This massive, open-access database will answer your questions about human cultures
Wondering if monogamy was more popular than polygamy in the 19th and 20th centuries? Curious to know which societies are linked to a common ancestor on a language tree? A University of Toronto researcher and her colleagues have “D-PLACE” for you.
An open-access database, D-PLACE pulls together a searchable mass of information on the languages, cultures, locations and environments of more than 1,400 largely pre-industrial societies, as documented by ethnographers in the 19th and 20th centuries.
“Anyone can use it for free, it has an easy-to-use interface, and it provides a quick view of how diverse humans really are,” says Kathryn Kirby, a postdoctoral fellow with U of T’s departments of ecology and evolutionary biology (EEB) and geography.
Kirby was the lead author of a study by an international team of researchers that established the d-place.org website. Their paper was published this month in PLOS ONE.
Visitors to the site can choose to display the results of their search in a table, map or a linguistic tree diagram, and even download the results for further analysis.
“For instance, you could ask which societies in the world are monogamous versus polygamous, and this would give you a global snapshot of what that pattern looked like between the 1800s and 1950s,” says Kirby.
“To be able to look at the marriage systems for all those societies at a glance is pretty cool.”
D-PLACE shows family relationships, dependence on fishing, hunting and agriculture
By the same token, a website user could easily determine the pattern of so-called “nuclear” versus extended-family relationships for the same period, or explore societies’ relative dependence on fishing, hunting, and agriculture for subsistence.
The database largely depends on two previously published collections of cross-cultural data. Kirby and the other researchers tagged all the data available with specifics about the time and place where the cultural data was collected, then added information about the environmental conditions and ecosystems where each of the societies was located.
They also took advantage of new methods in linguistics to plot the history of those societies based on language, allowing users to see when societies diverged from a common ancestor.
“The cultural data is based on data points from 1800s and 1900s, but there are relationships that are represented in these linguistic trees that go back 10,000 years in some cases,” says Kirby.
“There are about 7,000 languages in the world, and we’ve got a snapshot of about 1,300 in the database, so there is this incredible diversity, and we’ve only scratched the surface of it.”
In the near future, D-PLACE will be updated to make its information more expansive, says Kirby, but the database is already a major step forward among the research tools available to scientists and academics.

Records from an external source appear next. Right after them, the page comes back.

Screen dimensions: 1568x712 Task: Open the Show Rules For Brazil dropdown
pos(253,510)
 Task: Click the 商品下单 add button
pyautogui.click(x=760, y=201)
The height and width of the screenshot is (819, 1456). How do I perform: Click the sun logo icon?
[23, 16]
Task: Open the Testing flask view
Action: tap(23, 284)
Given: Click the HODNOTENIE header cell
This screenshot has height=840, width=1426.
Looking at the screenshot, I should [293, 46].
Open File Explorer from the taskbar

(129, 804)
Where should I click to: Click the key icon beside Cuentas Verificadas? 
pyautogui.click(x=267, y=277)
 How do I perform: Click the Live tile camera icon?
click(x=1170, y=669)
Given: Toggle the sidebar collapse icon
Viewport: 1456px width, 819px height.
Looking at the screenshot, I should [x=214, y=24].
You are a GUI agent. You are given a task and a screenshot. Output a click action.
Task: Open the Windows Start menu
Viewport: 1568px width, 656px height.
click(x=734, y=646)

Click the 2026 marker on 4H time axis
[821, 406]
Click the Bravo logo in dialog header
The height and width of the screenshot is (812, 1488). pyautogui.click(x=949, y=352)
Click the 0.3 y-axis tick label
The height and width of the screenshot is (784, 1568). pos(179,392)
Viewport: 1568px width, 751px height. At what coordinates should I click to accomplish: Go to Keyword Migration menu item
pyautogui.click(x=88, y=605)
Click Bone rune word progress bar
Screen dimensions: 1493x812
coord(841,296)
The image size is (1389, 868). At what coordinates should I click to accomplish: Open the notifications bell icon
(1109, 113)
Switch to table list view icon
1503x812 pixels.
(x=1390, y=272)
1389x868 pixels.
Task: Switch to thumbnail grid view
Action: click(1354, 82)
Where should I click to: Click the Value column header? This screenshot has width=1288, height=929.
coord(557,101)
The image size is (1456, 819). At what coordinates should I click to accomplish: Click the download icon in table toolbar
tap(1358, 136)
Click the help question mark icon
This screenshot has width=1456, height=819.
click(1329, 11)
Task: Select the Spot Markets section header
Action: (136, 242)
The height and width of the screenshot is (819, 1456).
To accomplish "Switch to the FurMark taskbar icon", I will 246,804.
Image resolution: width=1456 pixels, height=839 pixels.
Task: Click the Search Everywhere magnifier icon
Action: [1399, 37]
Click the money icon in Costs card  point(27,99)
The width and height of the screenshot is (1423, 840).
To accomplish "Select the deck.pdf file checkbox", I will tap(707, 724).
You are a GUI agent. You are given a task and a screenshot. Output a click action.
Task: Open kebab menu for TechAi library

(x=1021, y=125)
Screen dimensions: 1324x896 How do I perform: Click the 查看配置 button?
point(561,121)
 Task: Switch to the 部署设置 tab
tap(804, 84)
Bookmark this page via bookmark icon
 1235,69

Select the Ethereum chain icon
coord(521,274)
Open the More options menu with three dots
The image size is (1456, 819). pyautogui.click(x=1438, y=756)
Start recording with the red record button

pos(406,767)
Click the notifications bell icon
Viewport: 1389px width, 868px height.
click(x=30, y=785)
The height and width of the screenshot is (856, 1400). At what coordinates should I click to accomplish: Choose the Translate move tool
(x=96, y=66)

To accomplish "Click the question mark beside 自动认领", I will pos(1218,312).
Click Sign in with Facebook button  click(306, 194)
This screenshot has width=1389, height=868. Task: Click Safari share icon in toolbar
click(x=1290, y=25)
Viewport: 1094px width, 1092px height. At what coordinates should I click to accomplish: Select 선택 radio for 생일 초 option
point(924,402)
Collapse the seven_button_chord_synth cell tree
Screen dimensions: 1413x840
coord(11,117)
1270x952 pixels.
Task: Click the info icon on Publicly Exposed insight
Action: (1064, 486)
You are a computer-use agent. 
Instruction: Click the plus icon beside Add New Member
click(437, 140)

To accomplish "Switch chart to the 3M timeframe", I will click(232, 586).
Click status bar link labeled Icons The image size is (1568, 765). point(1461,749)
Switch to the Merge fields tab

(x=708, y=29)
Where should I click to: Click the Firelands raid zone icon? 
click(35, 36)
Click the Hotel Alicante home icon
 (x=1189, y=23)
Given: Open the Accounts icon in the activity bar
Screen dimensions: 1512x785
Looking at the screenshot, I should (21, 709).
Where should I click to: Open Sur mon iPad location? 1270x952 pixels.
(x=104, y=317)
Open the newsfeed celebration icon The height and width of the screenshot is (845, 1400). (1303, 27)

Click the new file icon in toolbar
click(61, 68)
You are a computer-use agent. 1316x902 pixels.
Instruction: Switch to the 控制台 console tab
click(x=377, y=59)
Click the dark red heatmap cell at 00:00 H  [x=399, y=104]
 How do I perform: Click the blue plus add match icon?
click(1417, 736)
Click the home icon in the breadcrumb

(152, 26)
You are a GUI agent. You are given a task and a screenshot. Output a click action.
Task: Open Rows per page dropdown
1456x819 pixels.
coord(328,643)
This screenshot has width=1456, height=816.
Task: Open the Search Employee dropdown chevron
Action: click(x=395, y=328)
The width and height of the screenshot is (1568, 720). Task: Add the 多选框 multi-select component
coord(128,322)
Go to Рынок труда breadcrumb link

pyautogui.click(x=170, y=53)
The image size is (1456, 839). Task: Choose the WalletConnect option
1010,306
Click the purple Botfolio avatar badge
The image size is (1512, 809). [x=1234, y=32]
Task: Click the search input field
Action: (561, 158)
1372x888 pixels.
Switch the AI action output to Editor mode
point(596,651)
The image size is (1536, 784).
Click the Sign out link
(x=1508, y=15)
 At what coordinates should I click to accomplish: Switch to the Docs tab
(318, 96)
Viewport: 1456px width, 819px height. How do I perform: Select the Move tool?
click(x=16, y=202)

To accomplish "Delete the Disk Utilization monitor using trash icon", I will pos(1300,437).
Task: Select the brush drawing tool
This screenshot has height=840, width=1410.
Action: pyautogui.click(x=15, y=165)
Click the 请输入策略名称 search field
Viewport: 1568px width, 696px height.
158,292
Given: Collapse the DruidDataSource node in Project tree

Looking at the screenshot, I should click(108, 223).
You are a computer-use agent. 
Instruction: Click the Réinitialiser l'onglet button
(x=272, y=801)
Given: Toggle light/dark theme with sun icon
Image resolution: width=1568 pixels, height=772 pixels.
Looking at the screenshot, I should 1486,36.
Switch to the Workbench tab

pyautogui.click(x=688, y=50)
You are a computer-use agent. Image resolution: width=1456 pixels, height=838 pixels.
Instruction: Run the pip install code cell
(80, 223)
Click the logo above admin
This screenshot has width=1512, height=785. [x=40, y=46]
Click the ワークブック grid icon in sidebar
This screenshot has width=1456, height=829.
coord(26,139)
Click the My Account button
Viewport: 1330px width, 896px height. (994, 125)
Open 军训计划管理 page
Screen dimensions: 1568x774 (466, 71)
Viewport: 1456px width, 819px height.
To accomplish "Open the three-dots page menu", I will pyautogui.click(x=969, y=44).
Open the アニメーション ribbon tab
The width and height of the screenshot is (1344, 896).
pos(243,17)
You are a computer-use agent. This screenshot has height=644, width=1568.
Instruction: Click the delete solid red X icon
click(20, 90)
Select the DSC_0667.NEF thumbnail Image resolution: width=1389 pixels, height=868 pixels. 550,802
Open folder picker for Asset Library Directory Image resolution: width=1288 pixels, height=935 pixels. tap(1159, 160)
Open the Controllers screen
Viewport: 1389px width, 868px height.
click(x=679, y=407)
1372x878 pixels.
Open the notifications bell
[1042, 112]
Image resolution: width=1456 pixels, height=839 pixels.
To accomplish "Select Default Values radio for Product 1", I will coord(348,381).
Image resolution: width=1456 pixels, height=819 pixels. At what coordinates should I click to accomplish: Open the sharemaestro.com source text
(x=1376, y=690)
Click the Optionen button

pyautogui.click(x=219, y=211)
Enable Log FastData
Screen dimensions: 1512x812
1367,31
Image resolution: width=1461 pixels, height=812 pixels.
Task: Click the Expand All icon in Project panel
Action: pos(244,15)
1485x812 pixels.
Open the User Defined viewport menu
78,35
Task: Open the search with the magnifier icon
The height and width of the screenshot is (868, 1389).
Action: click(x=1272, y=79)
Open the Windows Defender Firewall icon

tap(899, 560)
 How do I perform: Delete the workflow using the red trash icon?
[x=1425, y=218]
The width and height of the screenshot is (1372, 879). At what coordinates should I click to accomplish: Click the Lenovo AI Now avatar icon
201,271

Enabling a new generation to tackle questions about the forces shaping cultural diversity
While it’s easy for the public to use, it also maintains the original authors’ codes and ethnographic references for more sophisticated research. By doing so, D-PLACE may enable a new generation of scholars to tackle long-standing questions about the forces that have shaped the history of cultural diversity.
By combining linguistic, anthropological and ecological data, it also serves as an example of the type of interdisciplinary research that an increasing number of educators and academics say is the best approach for modern scholars.
“All the things you need to run a vigorous analysis of the drivers of cultural change are all in one place on this website,” says Kirby.
“And from a public perspective, it is just pretty neat to be able to see the relationships that are out there, because while the world is fabulously diverse in terms of cultural practices, basically, we’re all related.”